Evolución en el modelo de servicio de las CRA
Por ello, la cuestión más relevante se centra en abordar o conocer si, en el desarrollo del modelo de servicio, las CRA han avanzado o evolucionado de forma clara en el cambio del modelo de gestión frente a los clientes y, sobre todo, si han incorporado las nuevas tecnologías para determinar la realidad de una alarma recibida que debe ser comunicada a las salas de operaciones policiales.
Estas cuestiones pueden tener algunas respuestas o conclusiones más o menos evidentes mediante una reflexión lógica:
- Claramente, las CRA han incorporado nuevas tecnologías a la hora de gestionar las alarmas recibidas, a través de sistemas de seguridad contra robo e intrusión de mayor calidad, ligados a la inteligencia artificial y a mejores programas informáticos de gestión de alarmas.
- Sin embargo, no se han desarrollado suficientemente, a nivel contractual y de servicio frente a los clientes, determinados servicios compatibles y complementarios al servicio principal que permitan un mejor filtrado de las falsas alarmas.
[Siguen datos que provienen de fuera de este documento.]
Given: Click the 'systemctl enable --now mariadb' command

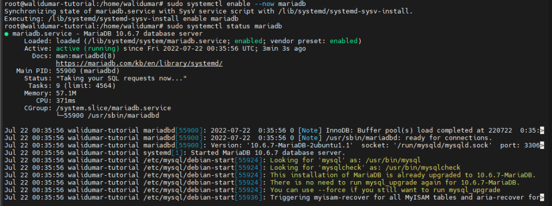Looking at the screenshot, I should coord(246,4).
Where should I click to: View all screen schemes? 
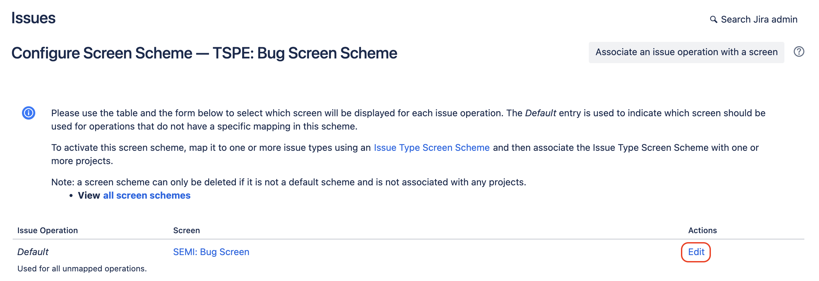146,195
- Tampoco se ha producido una profesionalización suficiente en el ámbito de los operadores de seguridad, tanto a nivel formativo como en lo relativo a la carrera profesional.
- Asimismo, falta concretar el desarrollo de una plataforma digital de gestión de alarmas con las Administraciones Públicas competentes, que garantice la inmediatez de actuación de las Fuerzas y Cuerpos de Seguridad ante una incidencia real que requiera su intervención, y que facilite una mayor comunicación y conocimiento de los riesgos y amenazas que pueden afectar a los lugares objeto de protección.
- La mejora del servicio no va a producirse a través de un cambio normativo, sino mediante una mayor inversión y conocimiento por parte de las empresas de seguridad de las medidas y procedimientos de verificación en la gestión de las alarmas recibidas, con una mayor implicación del cliente en función de su tipología y problemáticas.
- Igualmente, falta incorporar certificaciones en los servicios de gestión de alarmas que acrediten una correcta verificación de las señales recibidas por las centrales.
- Por último, es necesario abordar y definir el concepto y alcance de la autoprotección y sus límites, ya que no se ha desarrollado de forma adecuada el servicio denominado de acudas por parte de las CRA, el cual podría convertirse en una herramienta de mayor calidad y acierto en la verificación de las alarmas.